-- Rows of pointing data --

▬▬▬

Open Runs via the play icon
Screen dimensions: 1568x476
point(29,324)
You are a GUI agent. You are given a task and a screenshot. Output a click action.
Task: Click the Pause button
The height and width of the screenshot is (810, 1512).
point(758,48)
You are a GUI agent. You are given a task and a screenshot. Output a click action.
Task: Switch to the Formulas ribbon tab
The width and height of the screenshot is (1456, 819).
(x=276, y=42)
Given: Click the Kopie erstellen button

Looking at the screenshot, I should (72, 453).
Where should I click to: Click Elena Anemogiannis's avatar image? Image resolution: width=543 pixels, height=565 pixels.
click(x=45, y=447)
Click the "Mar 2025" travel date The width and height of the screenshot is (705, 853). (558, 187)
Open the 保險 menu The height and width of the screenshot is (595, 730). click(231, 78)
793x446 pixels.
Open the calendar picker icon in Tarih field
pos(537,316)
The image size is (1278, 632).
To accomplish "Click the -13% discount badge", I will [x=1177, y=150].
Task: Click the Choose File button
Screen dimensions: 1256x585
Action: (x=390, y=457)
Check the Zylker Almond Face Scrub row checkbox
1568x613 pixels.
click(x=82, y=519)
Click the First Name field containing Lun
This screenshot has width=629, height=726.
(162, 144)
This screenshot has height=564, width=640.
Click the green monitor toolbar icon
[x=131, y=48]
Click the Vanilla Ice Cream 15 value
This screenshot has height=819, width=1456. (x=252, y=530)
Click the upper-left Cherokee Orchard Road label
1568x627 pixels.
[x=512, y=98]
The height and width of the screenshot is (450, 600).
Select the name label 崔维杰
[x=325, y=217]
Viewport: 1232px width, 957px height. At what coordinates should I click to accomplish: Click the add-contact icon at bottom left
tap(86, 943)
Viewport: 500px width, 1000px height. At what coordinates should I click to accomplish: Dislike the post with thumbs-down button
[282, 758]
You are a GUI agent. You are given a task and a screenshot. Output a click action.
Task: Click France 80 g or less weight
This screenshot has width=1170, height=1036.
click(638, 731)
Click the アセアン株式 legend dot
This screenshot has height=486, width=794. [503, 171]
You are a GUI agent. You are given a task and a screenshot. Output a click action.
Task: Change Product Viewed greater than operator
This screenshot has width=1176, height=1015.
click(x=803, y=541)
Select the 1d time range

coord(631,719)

▬▬▬

-- Required work --
Return every one of the lines above verbatim.

-- Reply to the exercise --
Open Runs via the play icon
Screen dimensions: 1568x476
point(29,324)
You are a GUI agent. You are given a task and a screenshot. Output a click action.
Task: Click the Pause button
The height and width of the screenshot is (810, 1512).
point(758,48)
You are a GUI agent. You are given a task and a screenshot. Output a click action.
Task: Switch to the Formulas ribbon tab
The width and height of the screenshot is (1456, 819).
(x=276, y=42)
Given: Click the Kopie erstellen button

Looking at the screenshot, I should (72, 453).
Where should I click to: Click Elena Anemogiannis's avatar image? Image resolution: width=543 pixels, height=565 pixels.
click(x=45, y=447)
Click the "Mar 2025" travel date The width and height of the screenshot is (705, 853). (558, 187)
Open the 保險 menu The height and width of the screenshot is (595, 730). click(231, 78)
793x446 pixels.
Open the calendar picker icon in Tarih field
pos(537,316)
The image size is (1278, 632).
To accomplish "Click the -13% discount badge", I will [x=1177, y=150].
Task: Click the Choose File button
Screen dimensions: 1256x585
Action: (x=390, y=457)
Check the Zylker Almond Face Scrub row checkbox
1568x613 pixels.
click(x=82, y=519)
Click the First Name field containing Lun
This screenshot has width=629, height=726.
(162, 144)
This screenshot has height=564, width=640.
Click the green monitor toolbar icon
[x=131, y=48]
Click the Vanilla Ice Cream 15 value
This screenshot has height=819, width=1456. (x=252, y=530)
Click the upper-left Cherokee Orchard Road label
1568x627 pixels.
[x=512, y=98]
The height and width of the screenshot is (450, 600).
Select the name label 崔维杰
[x=325, y=217]
Viewport: 1232px width, 957px height. At what coordinates should I click to accomplish: Click the add-contact icon at bottom left
tap(86, 943)
Viewport: 500px width, 1000px height. At what coordinates should I click to accomplish: Dislike the post with thumbs-down button
[282, 758]
You are a GUI agent. You are given a task and a screenshot. Output a click action.
Task: Click France 80 g or less weight
This screenshot has width=1170, height=1036.
click(638, 731)
Click the アセアン株式 legend dot
This screenshot has height=486, width=794. [503, 171]
You are a GUI agent. You are given a task and a screenshot. Output a click action.
Task: Change Product Viewed greater than operator
This screenshot has width=1176, height=1015.
click(x=803, y=541)
Select the 1d time range

coord(631,719)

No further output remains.